REVIEW – She’s lean, she’s clean and she’s invading the silver screen. That was Paris Hilton’s message during an intimate college press conference at the Four Seasons Hotel in Center City last Thursday.
The 26-year-old starlet was in Philadelphia for an autograph signing at the Franklin Mills Mall and to promote her upcoming gross-out comedy, The Hottie and the Nottie, which opens nationwide Feb. 8. She also made an effort to cement her reputation as a multi-talented artist, designer and businesswoman who intends to stay in the spotlight for a long time.
“I’m 26 years old now, so I’m definitely an adult, and I have learned a lot in the last couple of years about being a strong woman and not letting anything get to me,” Hilton said. “I’d just like to be remembered for being a good person and making people laugh and entertaining the world and living life to the fullest.”
Hilton said that Hottie was the first role she seriously prepared for. She worked with an acting coach for six hours a day prior to shooting.
“I know a lot of people are going to want to bash me because people are like that, so I really did my best with this movie,” she said.
Hilton produced the film, so her character Cristabel is much like how she perceives herself off-camera: a loyal, fun-loving and generous woman that every man wants to be with.
Like Hilton, Cristabel has had problems in the past involving boys and saying “no” to their advances. In one of many quotes that ring of Hilton, Cristabel says that a world without orgasms is like a world without flowers.

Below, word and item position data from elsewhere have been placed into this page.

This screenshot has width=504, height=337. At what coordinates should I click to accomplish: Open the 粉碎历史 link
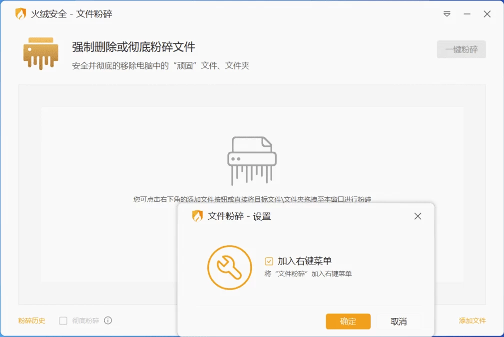click(32, 321)
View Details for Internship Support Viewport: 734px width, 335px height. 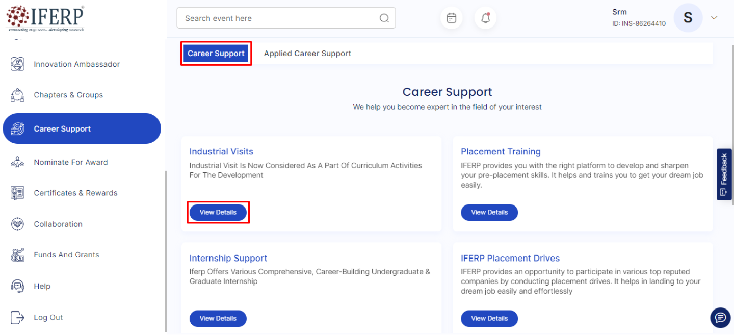pyautogui.click(x=218, y=318)
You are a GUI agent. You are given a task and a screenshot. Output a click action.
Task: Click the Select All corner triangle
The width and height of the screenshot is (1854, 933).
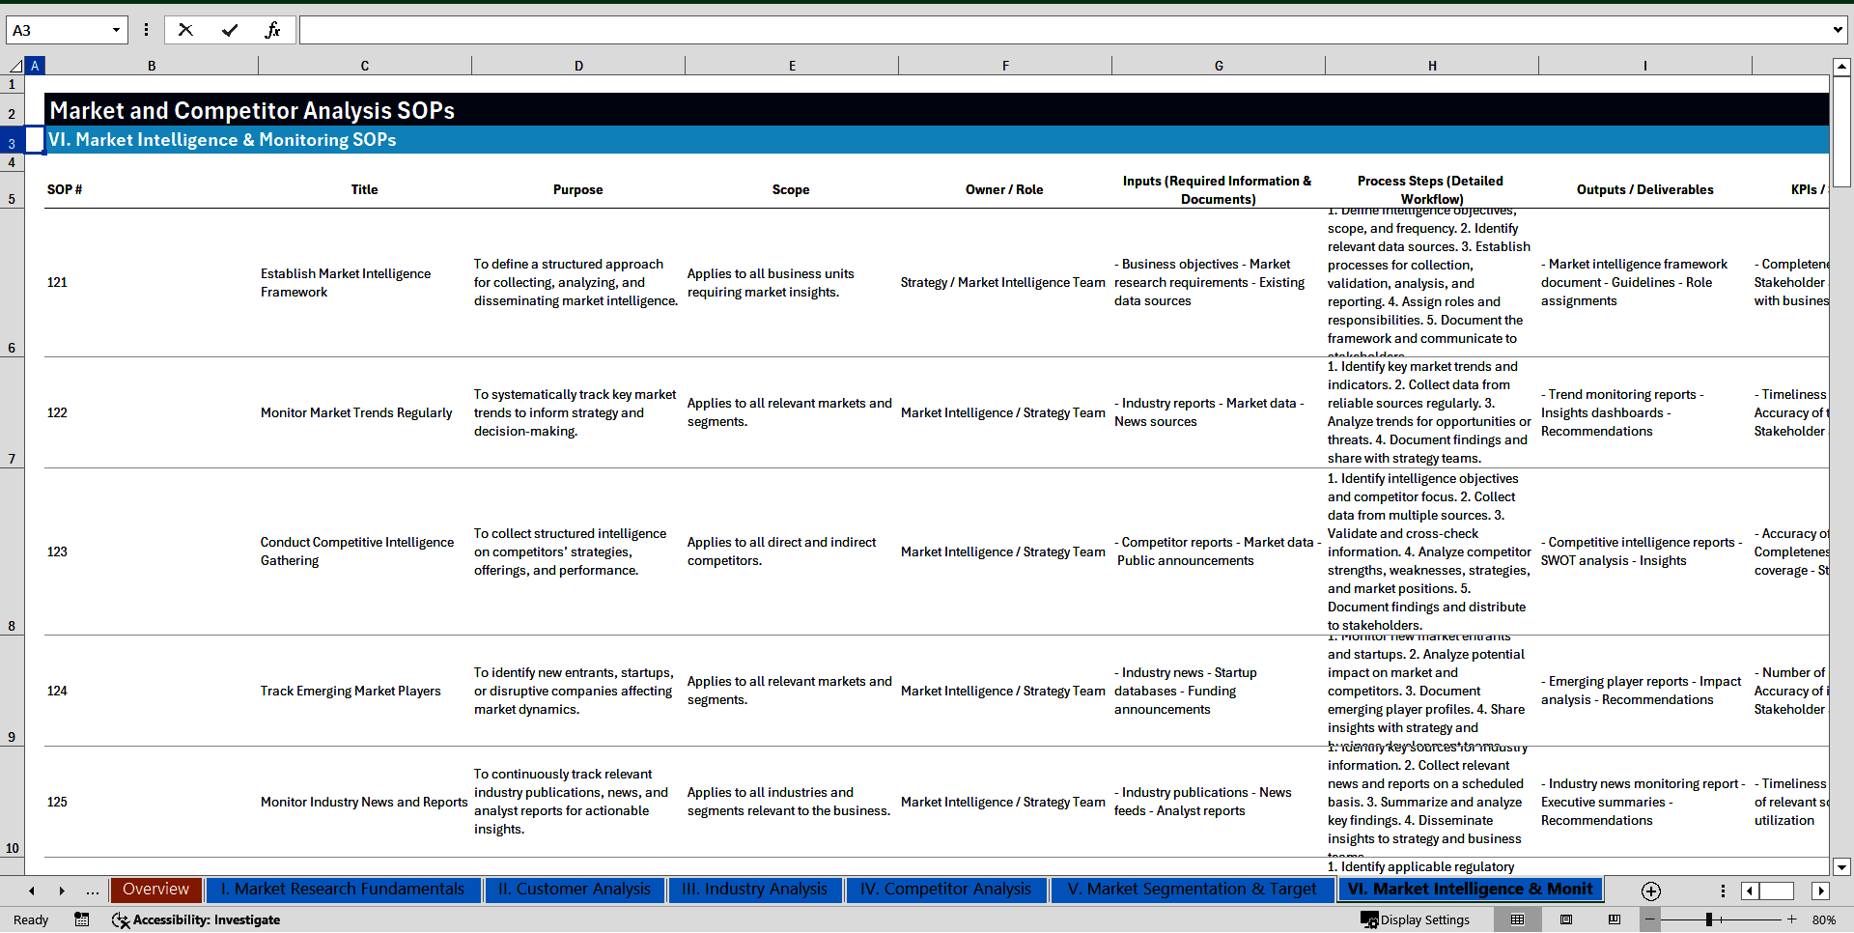[14, 66]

Thus, she decides to abstain from sex until she can get her best friend June (Christina Larken) to lose her virginity. The protagonist of the film, Nate (Joel David Moore), insists that Cristabel is the love of his life and commits to giving June a makeover to win Cristabel over. The dilemma is that June is the “nottie” to Cristabel’s “hottie” and looks like David Lynch’s version of the GEICO caveman, but uglier.
What ensues is an adolescent retelling of The Ugly Duckling that reminds the audience that the only happy endings to life’s fairy tales are those which we make for ourselves.
“I pick movies by their messages, and this one has a great message: that you can’t judge a book by its cover and you can’t judge people by the way they look,” Hilton said. “I think that it is a really great movie for people, and I think that people can relate to the characters.” She must have been referring to the characters like June and Nate, the lovable losers.
“I see people on the inside and not on the outside,” Hilton said. “People don’t really know me because they have a different image because the Internet makes up mean stories.”
The film’s biggest flaw comes not from Hilton’s acting but the poor script, which tells most of the story through trite dialogue. Aside from being highly unlikely, the plot is so predictable that most viewers will be left with few surprises. The humor is as abrupt, enduring and sophisticated as a wet fart.
Hilton illuminates her every scene with enough grace, charm and presence to save the film from being as totally panned as a dim-witted comedy. Her acting skills are comparable to Jessica Alba’s.
It may take years for Hilton to make a film that overshadows the infamous video that fueled her popularity. The Hottie and the Nottie falls short by that criterion, but for the price of a ticket, it’s better than 15 minutes of night-vision footage.
Regardless of the “haters,” Hilton said that she has many projects planned for the near future. Her next film, Repo! The Genetic Opera, which hits theaters April 25, is a musical directed by Darren Lynn Bousman (of Saw fame) and co-stars Paul Sorvino (Goodfellas). She said that it will be a departure from her iconic blonde look.
“[Repo!] was a pretty serious role. In every scene, my hair was a completely different color,” she said. “I sing 12 songs in it.”
Hilton said she is also in the process of developing the Paris Hilton Charity Fund in addition to working with the Make-A-Wish Foundation and the Childrens Hospital Los Angeles. The fund will work with children, though she did not clarify whether it would be a serious cause, or just her way of saving some of America’s youth from being fashionably destitute.